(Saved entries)
----
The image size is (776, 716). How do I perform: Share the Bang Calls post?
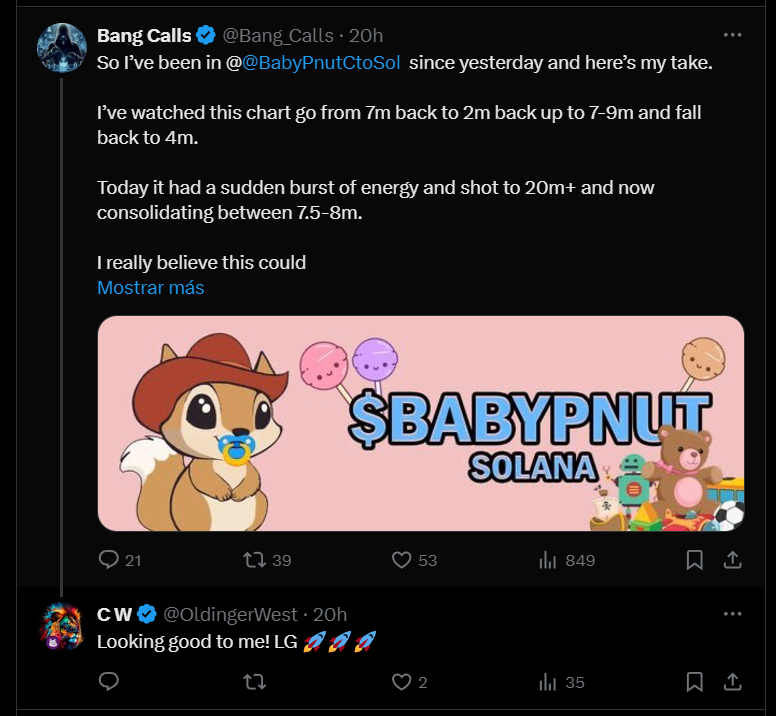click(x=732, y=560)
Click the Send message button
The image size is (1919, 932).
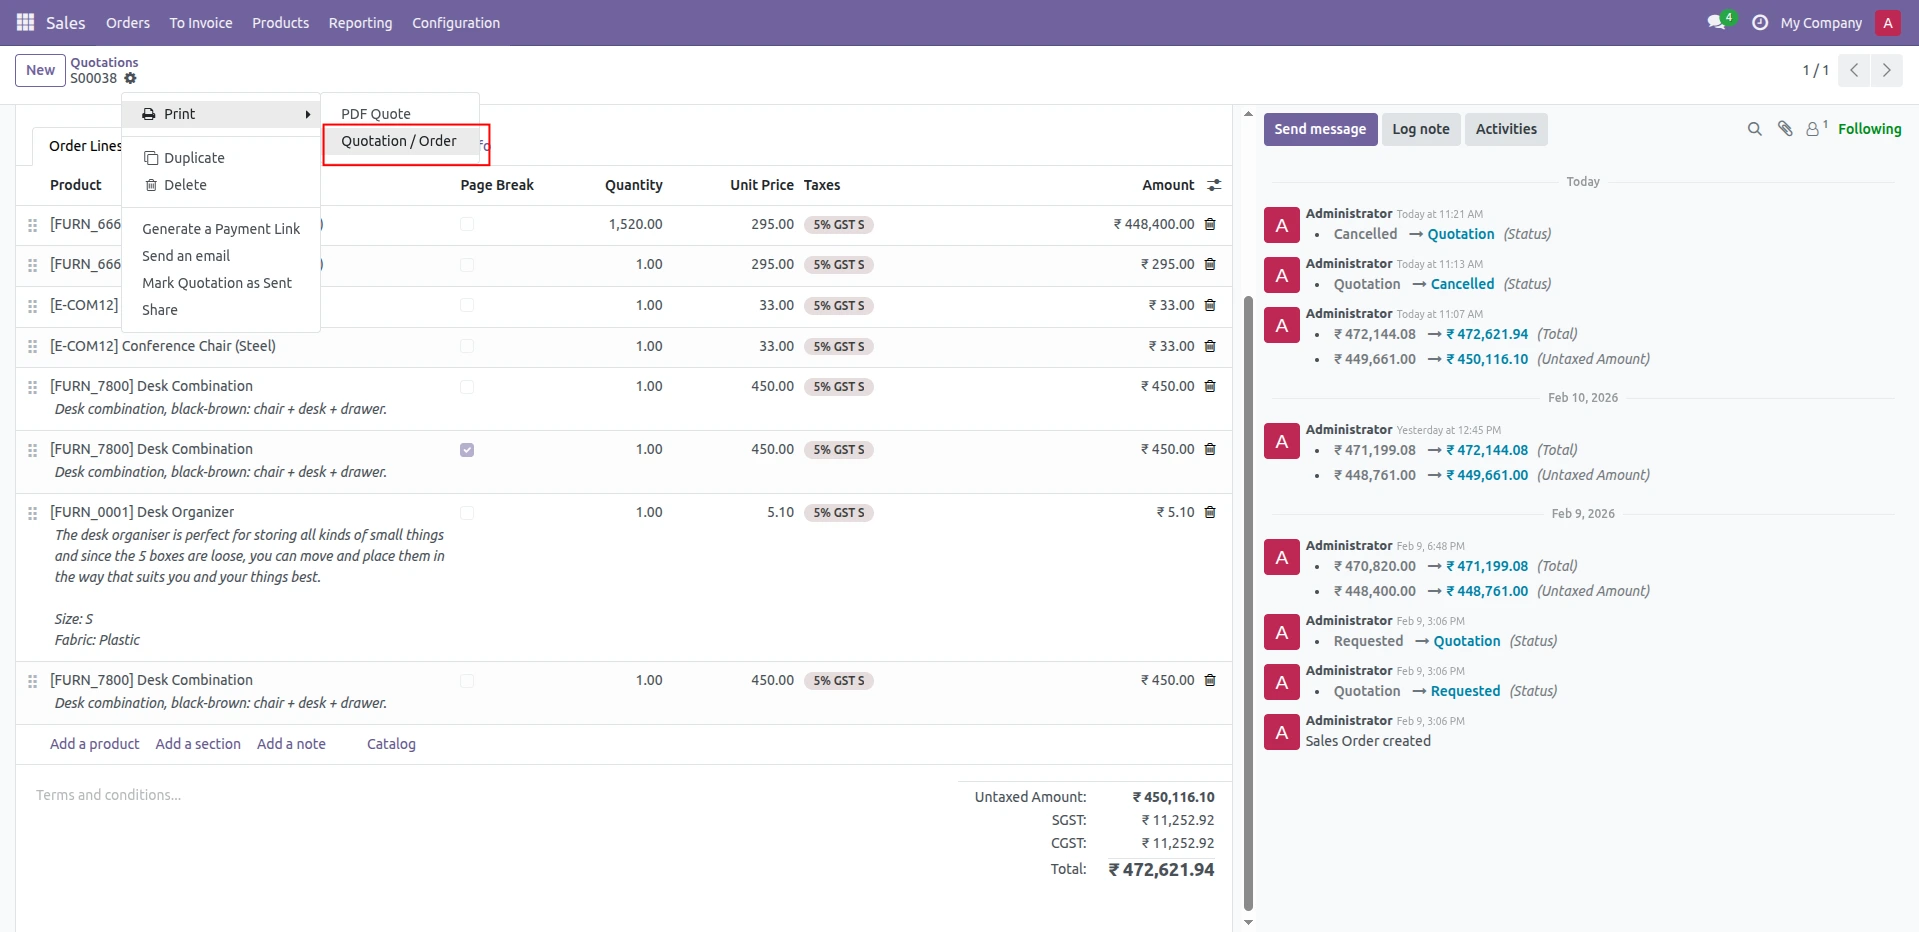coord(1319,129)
----
[WHAT THE TASK ASKS]: Each entry above must be printed exactly, apart from its pictures.

[ANSWER TO THIS TASK]:
The image size is (776, 716). How do I perform: Share the Bang Calls post?
click(x=732, y=560)
Click the Send message button
The image size is (1919, 932).
coord(1319,129)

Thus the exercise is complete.